TASK REQUIREMENTS :: Exactly as they appear below, repeat the lines from the one with "The width and height of the screenshot is (614, 826)." through the one with "Given: Open the Приложения apps icon", and no others.

[[ DATA TO EXAMINE, beginning ]]

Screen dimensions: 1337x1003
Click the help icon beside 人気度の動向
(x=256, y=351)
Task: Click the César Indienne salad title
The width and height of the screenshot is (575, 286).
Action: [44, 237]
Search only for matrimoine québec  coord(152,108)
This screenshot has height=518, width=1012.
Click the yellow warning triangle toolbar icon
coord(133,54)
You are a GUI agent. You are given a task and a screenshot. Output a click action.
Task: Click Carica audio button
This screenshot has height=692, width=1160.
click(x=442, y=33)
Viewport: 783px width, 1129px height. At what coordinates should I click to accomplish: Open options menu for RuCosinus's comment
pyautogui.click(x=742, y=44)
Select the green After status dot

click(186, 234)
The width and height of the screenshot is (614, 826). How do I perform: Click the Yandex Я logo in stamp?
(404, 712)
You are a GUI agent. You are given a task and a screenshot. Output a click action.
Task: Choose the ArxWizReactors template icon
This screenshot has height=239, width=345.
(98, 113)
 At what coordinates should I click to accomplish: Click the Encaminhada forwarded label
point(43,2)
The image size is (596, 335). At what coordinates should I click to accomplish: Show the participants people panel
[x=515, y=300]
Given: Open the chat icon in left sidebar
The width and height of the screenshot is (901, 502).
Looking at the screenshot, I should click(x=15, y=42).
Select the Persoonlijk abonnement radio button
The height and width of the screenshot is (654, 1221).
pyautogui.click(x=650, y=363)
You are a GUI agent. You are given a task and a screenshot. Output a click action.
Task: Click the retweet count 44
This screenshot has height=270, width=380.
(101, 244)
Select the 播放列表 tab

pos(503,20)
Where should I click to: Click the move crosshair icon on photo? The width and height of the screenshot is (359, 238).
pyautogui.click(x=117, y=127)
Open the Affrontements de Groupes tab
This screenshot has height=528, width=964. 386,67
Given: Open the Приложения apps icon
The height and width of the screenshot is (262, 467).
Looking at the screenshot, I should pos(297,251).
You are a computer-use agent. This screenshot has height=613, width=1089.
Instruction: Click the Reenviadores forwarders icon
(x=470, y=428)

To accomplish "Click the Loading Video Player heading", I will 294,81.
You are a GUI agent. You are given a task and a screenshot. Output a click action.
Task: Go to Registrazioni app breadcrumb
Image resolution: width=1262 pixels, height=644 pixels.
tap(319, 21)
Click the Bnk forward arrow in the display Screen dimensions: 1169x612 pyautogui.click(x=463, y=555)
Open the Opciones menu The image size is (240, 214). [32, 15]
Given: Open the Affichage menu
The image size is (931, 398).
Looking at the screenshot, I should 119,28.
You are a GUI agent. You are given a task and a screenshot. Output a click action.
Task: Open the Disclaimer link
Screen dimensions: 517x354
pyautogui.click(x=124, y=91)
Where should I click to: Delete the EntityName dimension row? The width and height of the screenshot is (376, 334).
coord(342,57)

[[ DATA TO EXAMINE, end ]]

YOUR SOLUTION ::
The width and height of the screenshot is (614, 826). How do I perform: Click the Yandex Я logo in stamp?
(404, 712)
You are a GUI agent. You are given a task and a screenshot. Output a click action.
Task: Choose the ArxWizReactors template icon
This screenshot has height=239, width=345.
(98, 113)
 At what coordinates should I click to accomplish: Click the Encaminhada forwarded label
point(43,2)
The image size is (596, 335). At what coordinates should I click to accomplish: Show the participants people panel
[x=515, y=300]
Given: Open the chat icon in left sidebar
The width and height of the screenshot is (901, 502).
Looking at the screenshot, I should click(x=15, y=42).
Select the Persoonlijk abonnement radio button
The height and width of the screenshot is (654, 1221).
pyautogui.click(x=650, y=363)
You are a GUI agent. You are given a task and a screenshot. Output a click action.
Task: Click the retweet count 44
This screenshot has height=270, width=380.
(101, 244)
Select the 播放列表 tab

pos(503,20)
Where should I click to: Click the move crosshair icon on photo? The width and height of the screenshot is (359, 238).
pyautogui.click(x=117, y=127)
Open the Affrontements de Groupes tab
This screenshot has height=528, width=964. 386,67
Given: Open the Приложения apps icon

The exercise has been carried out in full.